China’s tech industry is aggressively pushing forward in artificial intelligence, with major companies releasing new AI models just before the Lunar New Year. This rapid development underscores China’s ambition to compete directly with the United States in AI leadership. The launches—from Alibaba, ByteDance, and Zhipu AI—are focused on building AI agents : systems capable of autonomous decision-making and task execution. This shift marks a key step towards more sophisticated AI applications beyond simple chatbots.
Alibaba’s Qwen 3.5: Speed and Cost Efficiency
E-commerce giant Alibaba unveiled Qwen 3.5, a multimodal AI model that processes text, images, and videos in 200 languages. The company claims it deploys AI agents up to five times faster than competitors like OpenAI’s ChatGPT and Anthropic’s Claude. Qwen 3.5 can automate complex tasks, such as form filling, website navigation, and even generating functional 3D games or analyzing medical imagery. Notably, it’s also 60% cheaper than its predecessor, Qwen 2.5. Alibaba has committed 380 billion yuan (€50.6 billion) to cloud computing and AI, signaling long-term investment in the sector.

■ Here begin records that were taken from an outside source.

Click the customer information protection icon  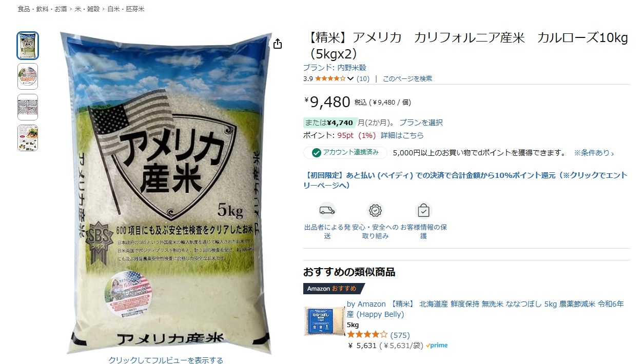point(423,211)
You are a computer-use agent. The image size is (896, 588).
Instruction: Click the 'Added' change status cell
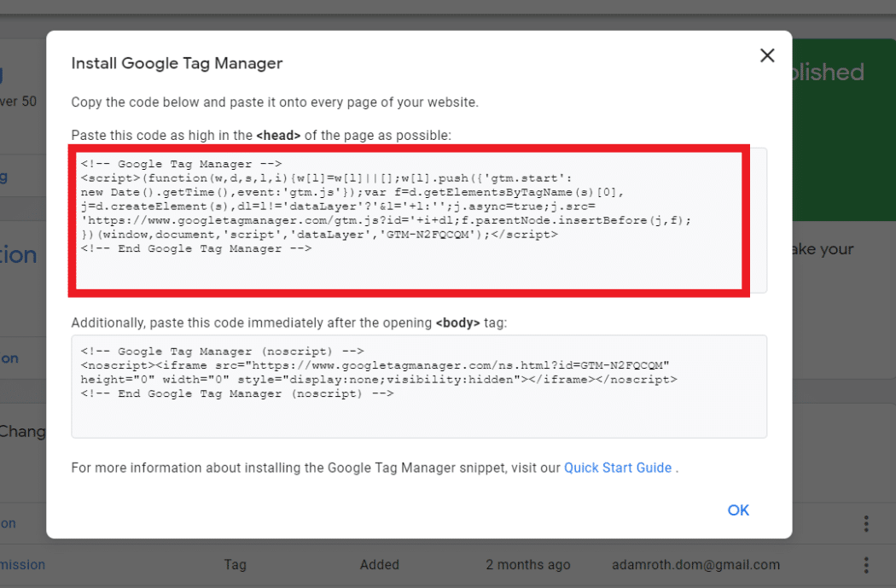tap(380, 565)
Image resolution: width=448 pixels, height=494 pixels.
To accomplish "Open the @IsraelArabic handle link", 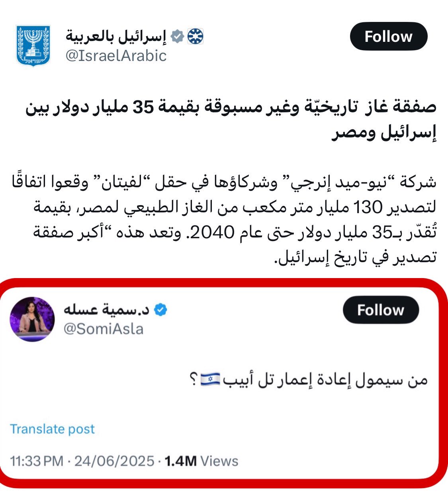I will [116, 56].
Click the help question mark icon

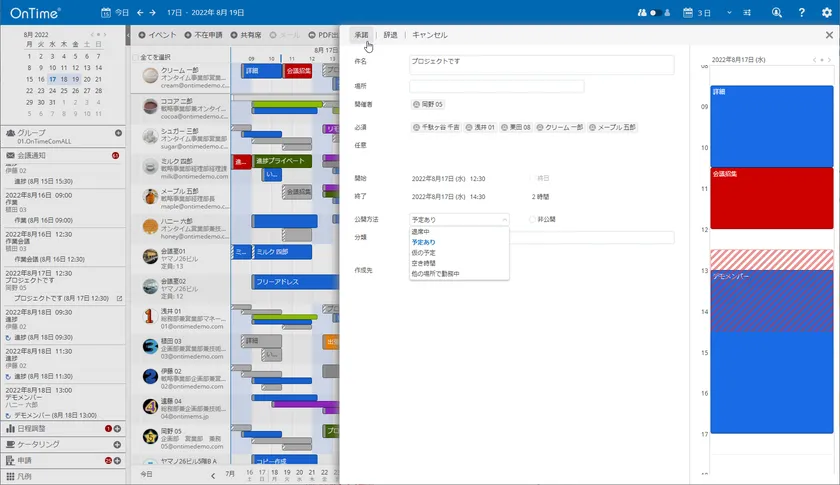pos(801,12)
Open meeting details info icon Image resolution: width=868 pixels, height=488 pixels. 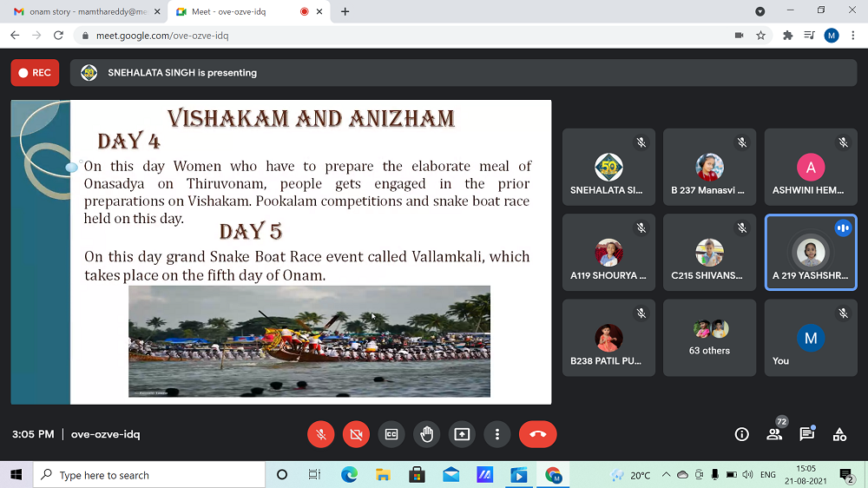click(x=741, y=434)
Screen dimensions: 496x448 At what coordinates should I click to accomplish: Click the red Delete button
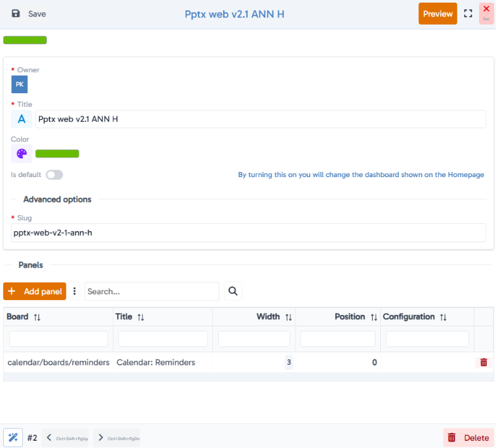pos(468,438)
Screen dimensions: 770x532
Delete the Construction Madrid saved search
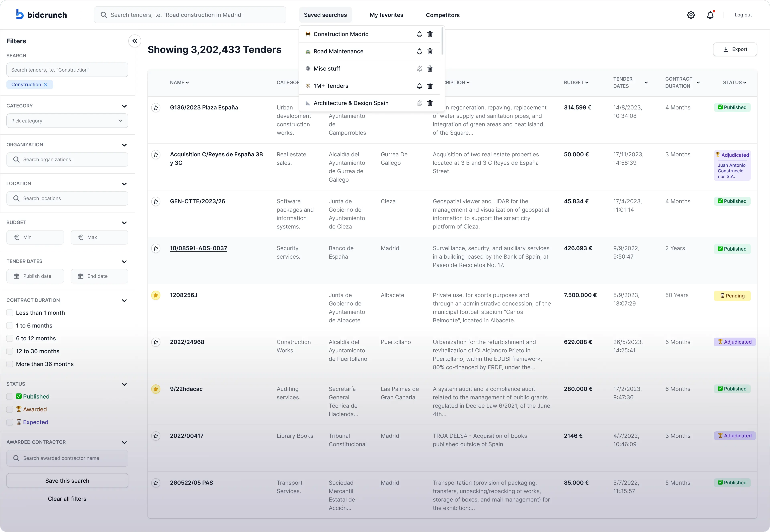[x=430, y=34]
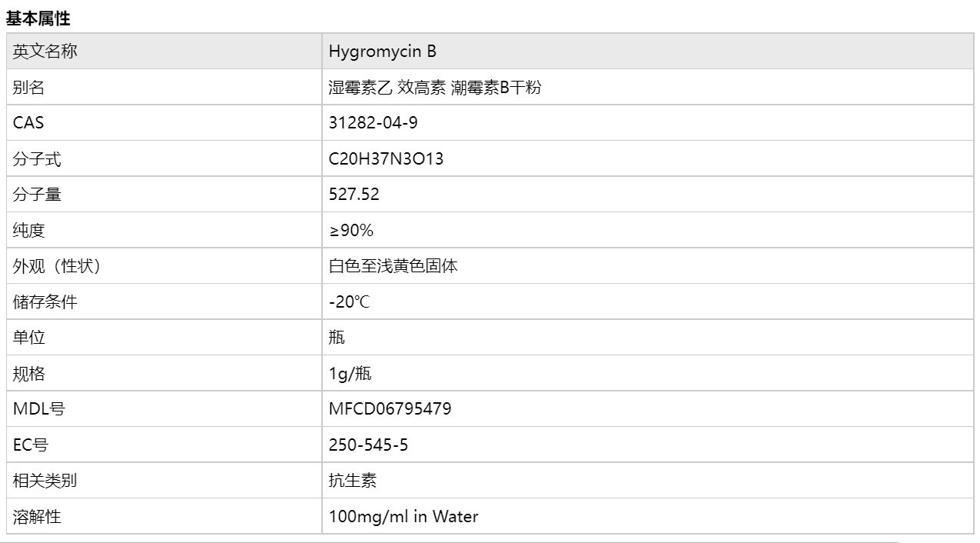Click the 英文名称 header label
This screenshot has width=980, height=543.
coord(45,52)
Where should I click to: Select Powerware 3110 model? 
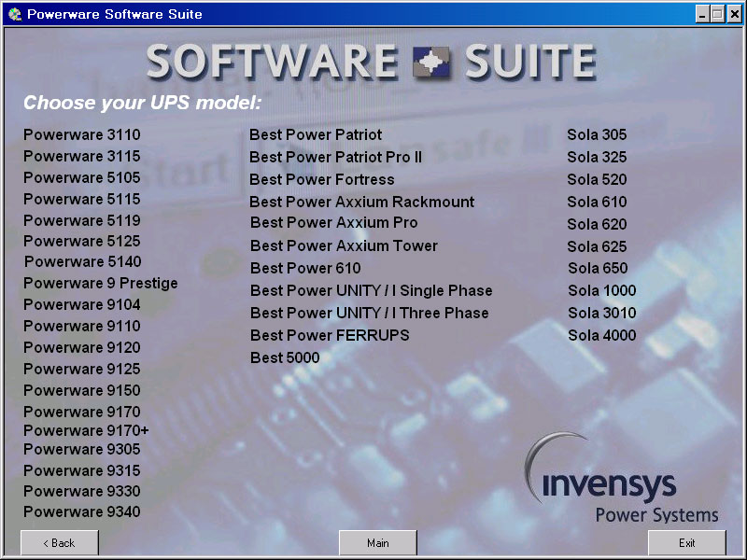click(81, 134)

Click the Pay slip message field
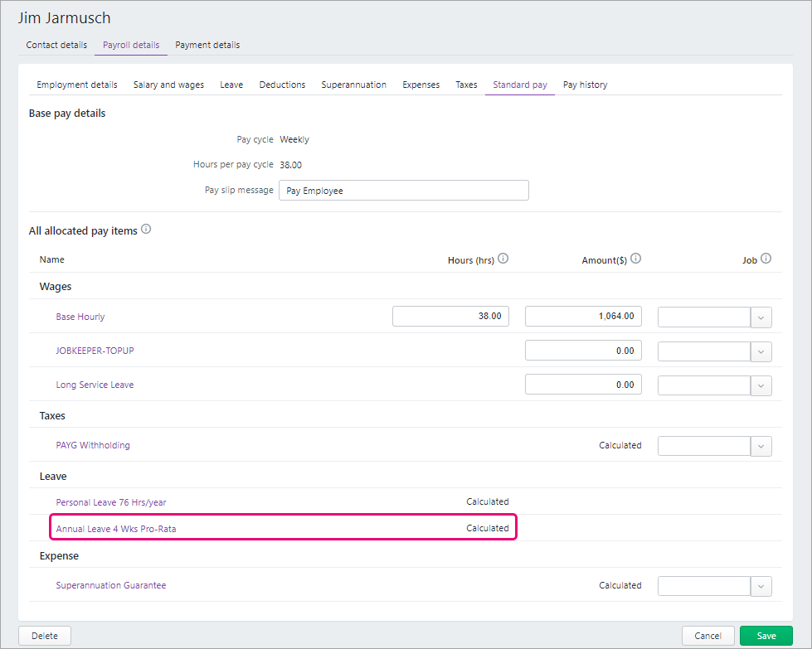403,191

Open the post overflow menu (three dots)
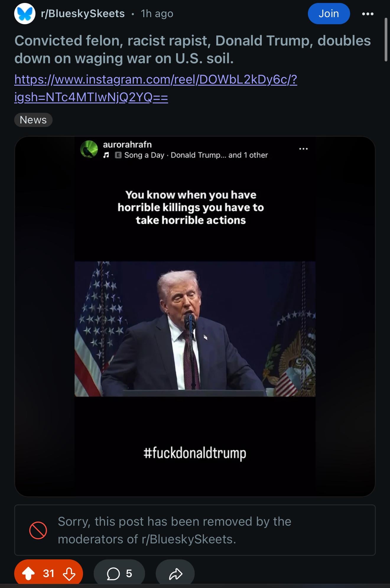pos(368,14)
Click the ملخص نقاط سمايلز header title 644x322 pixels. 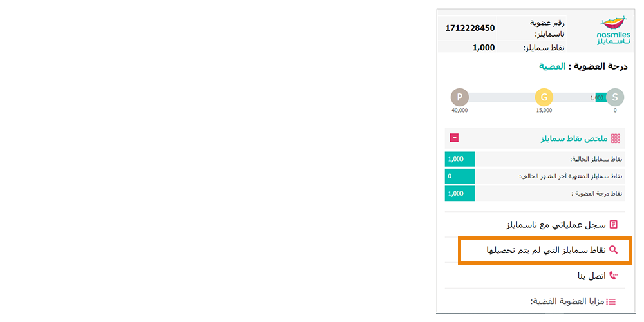pyautogui.click(x=574, y=138)
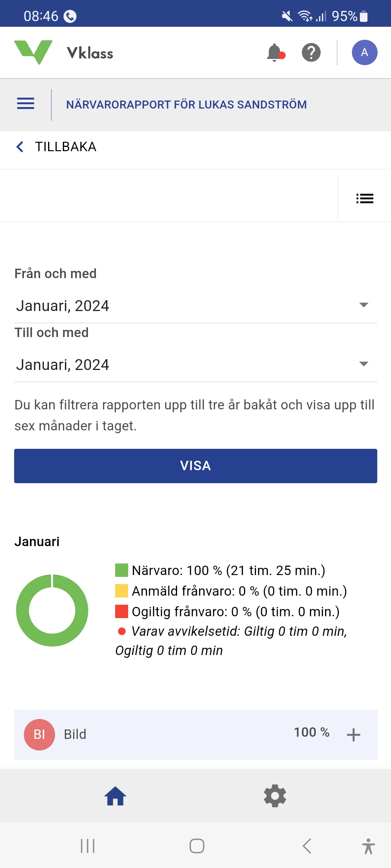Switch to the list view icon
Image resolution: width=391 pixels, height=868 pixels.
[364, 199]
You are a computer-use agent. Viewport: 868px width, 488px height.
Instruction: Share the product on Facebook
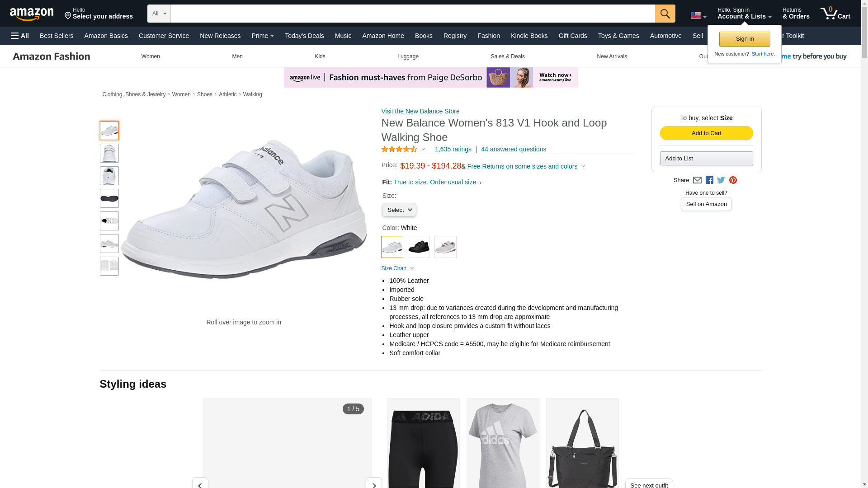[x=709, y=180]
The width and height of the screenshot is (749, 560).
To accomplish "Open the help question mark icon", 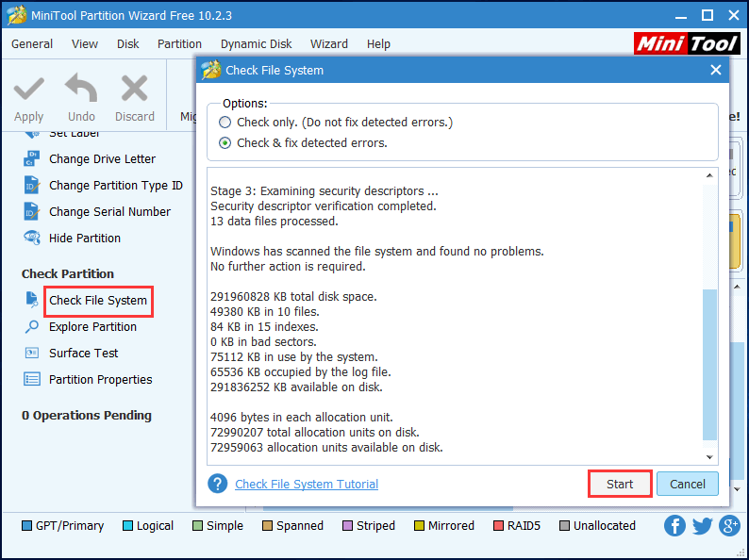I will click(x=218, y=484).
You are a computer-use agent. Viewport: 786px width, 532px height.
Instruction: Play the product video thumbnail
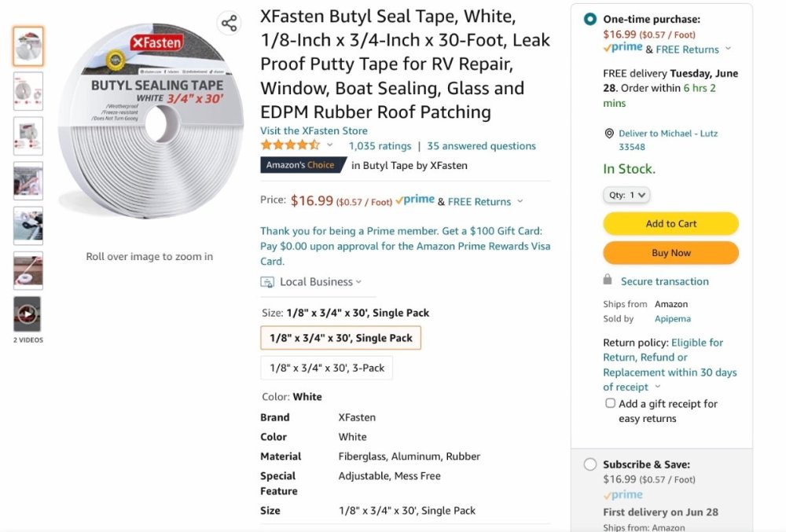click(x=28, y=314)
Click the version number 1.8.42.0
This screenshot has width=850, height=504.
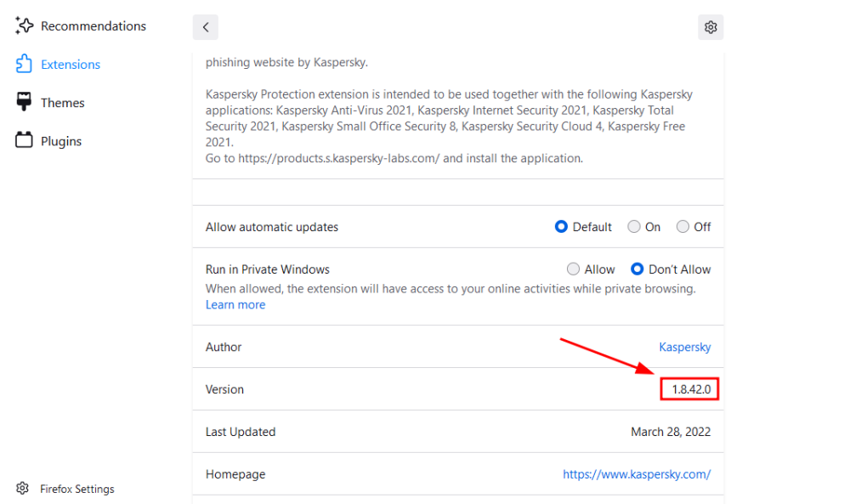point(690,389)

ByteDance’s Doubao 2.0 and SeeDance 2.0: Creative Power and Copyright Concerns
ByteDance, the company behind TikTok, launched Doubao 2.0, an AI chatbot that rivals OpenAI’s ChatGPT and Google’s Gemini in reasoning and multi-step task execution. The company also released SeeDance 2.0, an image-to-video and text-to-video app allowing users to create immersive content with professional-level controls. However, SeeDance 2.0 has drawn criticism from the American Motion Picture Association for facilitating widespread copyright infringement. ByteDance has pledged to strengthen safeguards, but the issue highlights the challenges of balancing innovation with intellectual property rights.
Zhipu AI’s GLM-5: Self-Reliance in AI Infrastructure
Zhipu AI released GLM-5, an open-source model designed for “agentic intelligence” and advanced reasoning. The model excels in coding, creative writing, and problem-solving, capable of generating reports and processing complex academic papers. Critically, GLM-5 was trained entirely on Huawei Ascend chips, marking a milestone in China’s push for self-reliance in AI hardware. The company raised HKD 4.35 billion (€465 million) in an IPO to fund next-generation model development.
DeepSeek’s V4: A Potential Market Disruptor
DeepSeek, known for its affordable open-source models, is expected to release V4 soon. Last year, its V3 model briefly overtook ChatGPT as the top-rated free application globally, triggering a market reaction that saw Nvidia’s stock plummet by 17%, wiping out $600 billion in market capitalization before recovering. DeepSeek’s latest chatbot upgrade—expanding its context window—has further fueled anticipation.
The acceleration in Chinese AI development is not just a matter of technological progress; it reflects a broader geopolitical strategy. China’s focus on self-sufficiency in hardware and software, coupled with aggressive pricing, poses a growing challenge to U.S. dominance in the AI space. These recent launches are likely to intensify the competition and accelerate innovation across the industry.